Он стоял в коридоре у окна, бахрома коленкоровой зана­вески путалась в густых бальзаминах. Левушка готов был уже выйти к ниспровергателям (как интересно, ярко!), шаг­нул к открытым дверям, но тут на пороге заметил Моисея Ивановича, строгого хозяина, от строгости которого не оста­лось и следа. Вся крупная фигура кухмистера сжалась, по­никла; он мелко и как-то униженно тряс седой головой, словно бы заранее соглашаясь с каждым словом Костика, и не сво­дил с него преданных, мало что понимающих глаз.

— Ох, уж оно так, сынок! Естетька эта. Круши ее, лови по углам! — вдруг почти крикнул Моисей Иванович, пытаясь напустить на себя самый передовой вид. И это вышло так нелепо, смешно, что студенты грохнули, и только Костик, позеленев от стыда и злости, выбежал из комнаты, чуть не свалив горшки с бальзаминами на оцепеневшего Левушку.

Оставшиеся нигилисты помолчали с минуту, а потом один из них стал рассказывать, как еще гимназистом, вкусив в церкви Святых Даров, не проглотил причастия, а отошел по­дальше и выплюнул его за углом.

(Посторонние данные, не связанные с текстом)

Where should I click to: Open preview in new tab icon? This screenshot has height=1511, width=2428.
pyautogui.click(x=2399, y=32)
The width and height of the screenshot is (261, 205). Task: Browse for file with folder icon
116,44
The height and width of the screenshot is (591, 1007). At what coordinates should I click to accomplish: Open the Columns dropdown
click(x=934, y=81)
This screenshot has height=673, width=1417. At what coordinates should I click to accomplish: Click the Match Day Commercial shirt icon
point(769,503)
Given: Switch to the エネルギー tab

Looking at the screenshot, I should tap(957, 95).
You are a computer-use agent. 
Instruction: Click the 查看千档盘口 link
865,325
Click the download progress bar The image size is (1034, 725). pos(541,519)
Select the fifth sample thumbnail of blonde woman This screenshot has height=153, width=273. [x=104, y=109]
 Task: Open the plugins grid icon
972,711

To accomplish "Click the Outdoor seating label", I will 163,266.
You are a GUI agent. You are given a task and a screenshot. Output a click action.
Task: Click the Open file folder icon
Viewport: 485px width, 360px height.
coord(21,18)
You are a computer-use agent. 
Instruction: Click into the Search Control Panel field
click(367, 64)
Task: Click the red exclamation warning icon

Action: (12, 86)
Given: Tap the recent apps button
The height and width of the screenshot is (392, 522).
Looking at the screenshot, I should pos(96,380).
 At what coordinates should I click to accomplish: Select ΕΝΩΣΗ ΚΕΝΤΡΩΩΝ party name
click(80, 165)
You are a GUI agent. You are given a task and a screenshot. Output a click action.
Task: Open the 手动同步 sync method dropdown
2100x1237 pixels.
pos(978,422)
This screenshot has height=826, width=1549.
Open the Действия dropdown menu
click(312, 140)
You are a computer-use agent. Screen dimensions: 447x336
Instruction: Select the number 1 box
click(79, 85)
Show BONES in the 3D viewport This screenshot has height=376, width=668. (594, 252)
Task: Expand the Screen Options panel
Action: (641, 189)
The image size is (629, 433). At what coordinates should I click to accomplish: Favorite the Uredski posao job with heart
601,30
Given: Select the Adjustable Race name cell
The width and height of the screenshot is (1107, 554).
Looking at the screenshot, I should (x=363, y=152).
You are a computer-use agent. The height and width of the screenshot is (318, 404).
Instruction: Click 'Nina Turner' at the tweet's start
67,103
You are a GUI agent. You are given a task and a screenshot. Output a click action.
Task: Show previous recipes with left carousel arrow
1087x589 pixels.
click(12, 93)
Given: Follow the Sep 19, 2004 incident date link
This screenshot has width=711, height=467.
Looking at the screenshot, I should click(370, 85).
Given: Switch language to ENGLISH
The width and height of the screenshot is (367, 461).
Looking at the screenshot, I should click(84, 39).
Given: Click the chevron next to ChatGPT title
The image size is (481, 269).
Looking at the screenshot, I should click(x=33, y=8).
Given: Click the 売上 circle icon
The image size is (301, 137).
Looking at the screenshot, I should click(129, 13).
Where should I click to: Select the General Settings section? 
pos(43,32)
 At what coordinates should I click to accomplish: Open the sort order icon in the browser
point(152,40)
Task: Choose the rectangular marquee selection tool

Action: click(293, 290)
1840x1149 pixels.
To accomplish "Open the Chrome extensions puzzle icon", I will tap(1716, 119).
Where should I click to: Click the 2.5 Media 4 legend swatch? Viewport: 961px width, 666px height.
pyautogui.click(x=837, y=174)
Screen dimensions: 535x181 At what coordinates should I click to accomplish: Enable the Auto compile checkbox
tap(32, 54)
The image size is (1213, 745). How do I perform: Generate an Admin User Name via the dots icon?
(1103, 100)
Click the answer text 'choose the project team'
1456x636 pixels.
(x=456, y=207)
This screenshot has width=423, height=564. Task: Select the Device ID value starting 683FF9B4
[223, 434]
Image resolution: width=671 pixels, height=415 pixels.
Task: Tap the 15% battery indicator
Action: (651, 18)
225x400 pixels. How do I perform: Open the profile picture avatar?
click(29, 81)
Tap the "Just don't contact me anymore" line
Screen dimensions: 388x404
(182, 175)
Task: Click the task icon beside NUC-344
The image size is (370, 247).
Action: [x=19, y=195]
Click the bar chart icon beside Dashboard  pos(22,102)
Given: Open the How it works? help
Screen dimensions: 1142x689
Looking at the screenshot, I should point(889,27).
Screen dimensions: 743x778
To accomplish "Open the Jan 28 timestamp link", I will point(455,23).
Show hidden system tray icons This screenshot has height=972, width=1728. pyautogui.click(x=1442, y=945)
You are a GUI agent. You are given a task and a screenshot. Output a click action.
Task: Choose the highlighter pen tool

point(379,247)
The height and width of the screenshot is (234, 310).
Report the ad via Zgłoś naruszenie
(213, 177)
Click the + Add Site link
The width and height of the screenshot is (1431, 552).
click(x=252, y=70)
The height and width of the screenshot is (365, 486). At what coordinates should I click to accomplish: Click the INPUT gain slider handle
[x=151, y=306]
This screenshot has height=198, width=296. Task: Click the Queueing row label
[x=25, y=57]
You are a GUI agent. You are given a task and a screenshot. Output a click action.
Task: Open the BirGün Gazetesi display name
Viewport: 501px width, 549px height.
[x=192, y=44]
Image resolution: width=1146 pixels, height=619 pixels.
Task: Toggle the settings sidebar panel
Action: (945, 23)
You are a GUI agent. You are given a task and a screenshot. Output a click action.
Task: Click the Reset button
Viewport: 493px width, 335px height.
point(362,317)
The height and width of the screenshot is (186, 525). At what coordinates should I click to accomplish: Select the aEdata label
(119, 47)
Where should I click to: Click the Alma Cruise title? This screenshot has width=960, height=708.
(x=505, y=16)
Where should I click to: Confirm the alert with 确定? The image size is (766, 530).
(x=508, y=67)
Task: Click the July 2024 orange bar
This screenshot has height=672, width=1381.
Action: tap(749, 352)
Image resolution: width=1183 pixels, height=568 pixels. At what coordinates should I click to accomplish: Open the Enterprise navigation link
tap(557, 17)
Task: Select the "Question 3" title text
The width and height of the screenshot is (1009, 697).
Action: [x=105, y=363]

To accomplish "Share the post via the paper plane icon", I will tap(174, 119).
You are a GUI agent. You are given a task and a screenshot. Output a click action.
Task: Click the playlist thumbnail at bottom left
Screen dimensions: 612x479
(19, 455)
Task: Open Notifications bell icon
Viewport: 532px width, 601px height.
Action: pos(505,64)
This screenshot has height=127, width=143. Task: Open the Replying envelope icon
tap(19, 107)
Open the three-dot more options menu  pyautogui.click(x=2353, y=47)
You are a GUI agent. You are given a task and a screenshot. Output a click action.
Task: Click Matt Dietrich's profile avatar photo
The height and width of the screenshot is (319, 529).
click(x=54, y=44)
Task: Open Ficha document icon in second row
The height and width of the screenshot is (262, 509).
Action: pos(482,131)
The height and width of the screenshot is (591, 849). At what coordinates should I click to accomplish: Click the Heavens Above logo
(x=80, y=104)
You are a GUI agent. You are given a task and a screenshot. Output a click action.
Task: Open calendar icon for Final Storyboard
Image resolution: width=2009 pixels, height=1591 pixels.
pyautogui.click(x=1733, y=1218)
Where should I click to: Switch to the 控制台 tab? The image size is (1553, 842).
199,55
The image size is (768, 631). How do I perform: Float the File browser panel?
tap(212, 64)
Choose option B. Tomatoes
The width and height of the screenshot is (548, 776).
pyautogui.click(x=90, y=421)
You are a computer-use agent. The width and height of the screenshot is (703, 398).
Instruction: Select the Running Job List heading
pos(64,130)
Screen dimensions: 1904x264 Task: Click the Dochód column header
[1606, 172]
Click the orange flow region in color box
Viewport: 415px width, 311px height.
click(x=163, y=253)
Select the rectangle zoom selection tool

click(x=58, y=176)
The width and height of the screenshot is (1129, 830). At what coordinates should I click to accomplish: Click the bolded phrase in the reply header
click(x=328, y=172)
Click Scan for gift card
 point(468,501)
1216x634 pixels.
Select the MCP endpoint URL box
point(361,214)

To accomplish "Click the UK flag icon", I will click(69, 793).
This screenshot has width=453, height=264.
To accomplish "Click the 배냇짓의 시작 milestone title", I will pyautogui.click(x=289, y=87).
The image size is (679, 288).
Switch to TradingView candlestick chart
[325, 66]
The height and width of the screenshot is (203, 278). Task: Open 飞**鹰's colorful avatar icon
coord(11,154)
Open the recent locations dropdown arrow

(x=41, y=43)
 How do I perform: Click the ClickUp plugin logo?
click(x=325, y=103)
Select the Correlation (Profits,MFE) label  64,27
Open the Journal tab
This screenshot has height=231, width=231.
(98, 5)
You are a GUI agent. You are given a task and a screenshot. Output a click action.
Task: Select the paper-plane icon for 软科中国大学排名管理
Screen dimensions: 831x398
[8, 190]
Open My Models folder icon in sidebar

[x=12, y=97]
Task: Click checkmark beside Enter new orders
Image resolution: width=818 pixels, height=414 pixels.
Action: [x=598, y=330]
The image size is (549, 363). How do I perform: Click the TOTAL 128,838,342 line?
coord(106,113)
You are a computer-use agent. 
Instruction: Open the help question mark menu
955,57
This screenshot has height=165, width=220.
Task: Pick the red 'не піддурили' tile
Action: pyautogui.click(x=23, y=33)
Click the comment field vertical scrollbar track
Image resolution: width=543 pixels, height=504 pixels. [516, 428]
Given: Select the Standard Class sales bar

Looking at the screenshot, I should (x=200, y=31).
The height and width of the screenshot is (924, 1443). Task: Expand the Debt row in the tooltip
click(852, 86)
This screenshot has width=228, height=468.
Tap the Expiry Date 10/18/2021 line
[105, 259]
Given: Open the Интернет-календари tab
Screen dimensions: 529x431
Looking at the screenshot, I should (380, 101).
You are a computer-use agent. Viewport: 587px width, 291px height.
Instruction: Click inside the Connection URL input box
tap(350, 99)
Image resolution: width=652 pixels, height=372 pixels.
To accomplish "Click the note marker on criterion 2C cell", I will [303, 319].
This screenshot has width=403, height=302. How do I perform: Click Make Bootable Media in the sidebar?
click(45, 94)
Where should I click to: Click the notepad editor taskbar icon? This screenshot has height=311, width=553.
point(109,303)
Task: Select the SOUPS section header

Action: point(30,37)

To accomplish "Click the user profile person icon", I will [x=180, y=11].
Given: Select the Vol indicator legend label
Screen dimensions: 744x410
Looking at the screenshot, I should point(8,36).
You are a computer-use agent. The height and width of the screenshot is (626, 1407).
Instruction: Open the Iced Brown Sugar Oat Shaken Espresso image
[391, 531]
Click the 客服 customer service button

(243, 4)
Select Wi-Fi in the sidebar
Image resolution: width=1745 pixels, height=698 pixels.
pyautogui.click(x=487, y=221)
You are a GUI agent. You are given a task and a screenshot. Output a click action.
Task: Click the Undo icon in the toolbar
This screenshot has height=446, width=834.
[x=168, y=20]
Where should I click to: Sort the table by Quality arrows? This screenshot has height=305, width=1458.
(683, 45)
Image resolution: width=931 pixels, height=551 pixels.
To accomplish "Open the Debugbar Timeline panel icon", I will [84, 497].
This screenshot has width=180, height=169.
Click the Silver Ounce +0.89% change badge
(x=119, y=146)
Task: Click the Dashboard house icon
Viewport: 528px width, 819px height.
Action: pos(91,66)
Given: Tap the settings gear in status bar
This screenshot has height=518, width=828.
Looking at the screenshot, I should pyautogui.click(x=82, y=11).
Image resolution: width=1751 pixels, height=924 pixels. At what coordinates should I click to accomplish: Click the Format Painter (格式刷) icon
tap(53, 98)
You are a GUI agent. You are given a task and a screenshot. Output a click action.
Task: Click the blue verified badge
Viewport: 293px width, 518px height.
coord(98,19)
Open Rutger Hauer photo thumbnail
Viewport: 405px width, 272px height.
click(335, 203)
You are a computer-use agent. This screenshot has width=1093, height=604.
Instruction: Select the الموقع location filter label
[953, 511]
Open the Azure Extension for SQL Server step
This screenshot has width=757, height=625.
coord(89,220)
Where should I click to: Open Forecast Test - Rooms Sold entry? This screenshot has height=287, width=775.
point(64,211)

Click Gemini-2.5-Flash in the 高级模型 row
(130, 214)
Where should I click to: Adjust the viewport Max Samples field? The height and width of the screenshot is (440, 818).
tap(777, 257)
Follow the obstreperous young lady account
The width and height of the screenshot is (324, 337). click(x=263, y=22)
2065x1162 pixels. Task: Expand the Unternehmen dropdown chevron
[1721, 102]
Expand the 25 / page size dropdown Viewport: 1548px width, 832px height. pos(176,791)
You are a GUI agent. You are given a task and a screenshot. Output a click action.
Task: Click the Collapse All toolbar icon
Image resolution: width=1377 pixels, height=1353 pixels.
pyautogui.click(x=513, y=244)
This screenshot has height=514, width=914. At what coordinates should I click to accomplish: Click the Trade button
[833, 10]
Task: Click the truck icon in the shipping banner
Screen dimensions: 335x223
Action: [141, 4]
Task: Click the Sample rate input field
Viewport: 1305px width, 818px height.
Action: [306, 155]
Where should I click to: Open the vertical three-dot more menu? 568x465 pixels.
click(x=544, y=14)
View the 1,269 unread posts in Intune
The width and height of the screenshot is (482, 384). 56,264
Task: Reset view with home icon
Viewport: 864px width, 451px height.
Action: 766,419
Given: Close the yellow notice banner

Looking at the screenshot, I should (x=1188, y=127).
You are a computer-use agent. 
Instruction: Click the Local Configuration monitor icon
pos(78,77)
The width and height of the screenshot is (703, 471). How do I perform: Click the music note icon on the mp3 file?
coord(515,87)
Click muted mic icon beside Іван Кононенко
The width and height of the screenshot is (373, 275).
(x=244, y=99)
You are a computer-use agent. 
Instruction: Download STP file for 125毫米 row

Товарищи посмотрели на него, точно на героя.

Левушка ушел к себе. Через неделю он съехал из комнаты на Стрелке.

В тесных номерах мадам Келлер, что в Мерзляковском пе­реулке, пахнет мышами, грибной плесенью и томпаковым жаром пузатого, уютно посвистывающего водогрея с изящ­ной чеканкой на сверкающем боку: «самовары братьев Лиси­цыных». Подгнившие половицы ходят ходуном под ботинка­ми Шульги; а огромный буян прохаживается взад вперед по комнате, бережно держа под ручку помятую красавицу Фрузу, которую называет исключительно Ефросиньей Петровной и которая жеманно поводит плечиками, выдувая из капризного ротика сладковатый дымок папирос. Время от времени Шульга замирает у столика, чтобы пропустить рюмочку, и снова про­должает променады по стонущему полу. У Левушки на коле­нях сидит толстенькая модистка Нора, ерзает задом и хихика­ет. Левушка был бы рад спихнуть ее, но у товарищей на коле­нях восседают такие же девицы, и терпеть этот пахнущий ду­хами и потом гнет — дело чести для настоящего мужчины.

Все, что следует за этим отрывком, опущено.